#### [Passage shown]

Potential for domestic benefits for medical tourism to Barbados

 

A study of the potential of Barbados as a medical tourism destination by Simon Fraser University.  'Understanding the potential health equity impacts of medical tourism sector growth and development in Barbados' argues that medical tourism could be a source of additional finance for clinics and a way of increasing the range of medical services locally.

But before any of that can happen, there is a need for significant investment in the healthcare infrastructure. With local investors and government unwilling or unable to do this, there is an urgent need for foreign investors.

Foreign investors have backed all three private hospital projects in the last decade. There are concerns locally that an over reliance on international investors will mean that any profits from medical tourism will not stay in Barbados. As yet, this is not a problem as few extra medical tourists are being attracted. 

Another concern is that private healthcare will dissuade the Barbadian government from investing in public healthcare.

Two new hospital projects involving medical tourism both propose using doctors from overseas rather than locals. While flown in expertise allows the country to offer extra services to locals, it can stop the development of local doctors who face competition from people with tax and regulatory advantages.

Local hospitals and clinics that tend to be small, face substantial costs if they seek international accreditation to assure patients on quality. Whether such accreditation is worth the cost for any extra numbers of medical tourists it attracts, is questionable. Is any improvement in clinical outcome, worth the cost?

High paying medical tourists, if sufficient numbers could be attracted to the island,  can help improve facilities for the small local population.

#### [Exercise data]
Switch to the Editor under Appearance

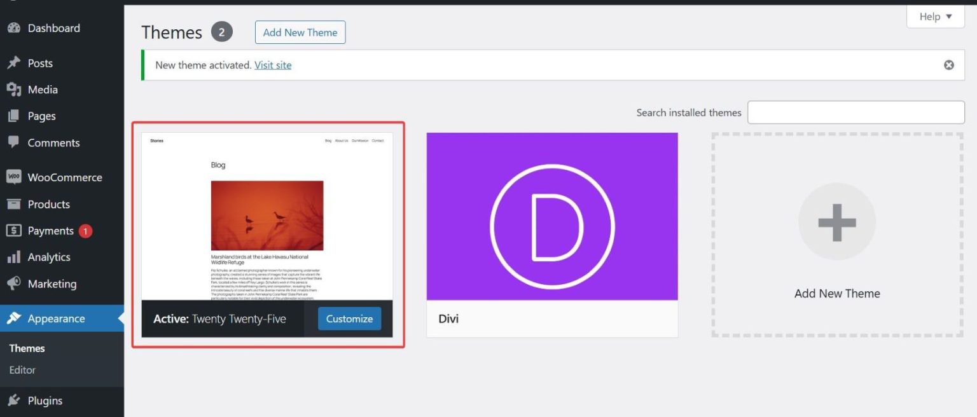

#### [Your goal]
From the passage on medical tourism in Barbados, extract the portion from "Another concern is" to "and regulatory advantages." word for word.

#### [Task response]
Another concern is that private healthcare will dissuade the Barbadian government from investing in public healthcare.

Two new hospital projects involving medical tourism both propose using doctors from overseas rather than locals. While flown in expertise allows the country to offer extra services to locals, it can stop the development of local doctors who face competition from people with tax and regulatory advantages.